Wit and wickednessby Catherine Robertson
A roundup of contemporary fiction by Catherine Robertson.
The cover blurb describes the stories by Hilary Mantel in THE ASSASSINATION OF MARGARET THATCHER (4th Estate, $34.99) as “bracingly transgressive”, which is code for “not for the easily offended”. Originally published between 1993 and 2012, the 10 stories range from a luridly fantastic vampire tale to soft-pedalled but unsettling character portraits. The best is the last, after which the collection is named. The book got Mantel into all sorts of trouble with Tory peers, and it does tackle its subject with some glee. Mantel has such control of language and such verve, wit and wickedness that she could make a washing machine instruction manual an instant classic. Cracking.
THOSE WHO LEAVE AND THOSE WHO STAY (Text Publishing, $37) is the third in a series by Elena Ferrante, the reclusive Neapolitan author who’s developing quite a celebrity fan club. Her novels follow the relationship of Lila and Elena, both born in Naples in 1944. It’s now the 1960s, and Lila is working in a chicken factory while narrator Elena is living in comfort as an intellectual’s wife, but aware that her own moment of fame as author of a controversial novel has gone, perhaps for good. You’ll either adore the unrelenting emotional intensity of this book or it will give you a migraine. It’s well worth taking the opportunity to find out what it’ll be.
In 1939, when Eva is 12, her mother dumps her with the father she never knew and his other daughter, glamorous 16-year-old Iris.
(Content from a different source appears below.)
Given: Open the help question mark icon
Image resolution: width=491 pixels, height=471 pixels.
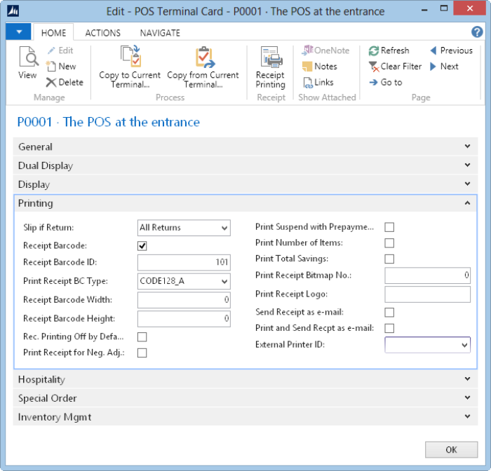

LUCKY US (Granta, $35) by Amy Bloom is the story of the lives the half-sisters are forced to make together, given the unreliability of their father, who is almost certainly not who he claims to be and who can barely scratch a living for himself. Over 10 years, the girls, with no money or education, survive Hollywood, World War II, domestic service and their own separation. This is a prettily written but unsentimental book with some unexpected twists and takes on the America of the time.
Patricia is in an old folk’s home. Or possibly two – at the same time. The nurses consider her confused, but Patricia is convinced that at one pivotal moment in her twenties, she split into two and her dual versions went on to live quite different lives. But which one was real? Trish, struggling with motherhood and a bad marriage? Or Pat, happy with her work, her partner and her Italian house? MY REAL CHILDREN (Constable & Robinson, $36.99) by Jo Walton is an inventive take on “what if” that breezes through the decades in ebullient style without shying from dark subjects, such as marital abuse and nuclear war. Recommended.
Thomas and Esther are trying to give their children a normal life in Saddam-ruled Iraq. But their choices put them under threat and they must flee to the UK, where money is hard to come by and cultural identity even harder to hold onto, especially for Thomas, damaged physically by torture and mentally by past guilt. RUN THOMAS RUN (Escalator Press, $32) by New Zealand author Kate Carty is a well-observed portrait of an immigrant family’s struggle to build a future without erasing the past. A minor carp is that it feels too short for the time frame covered; we need more time with the characters. Nevertheless, it’s a good read.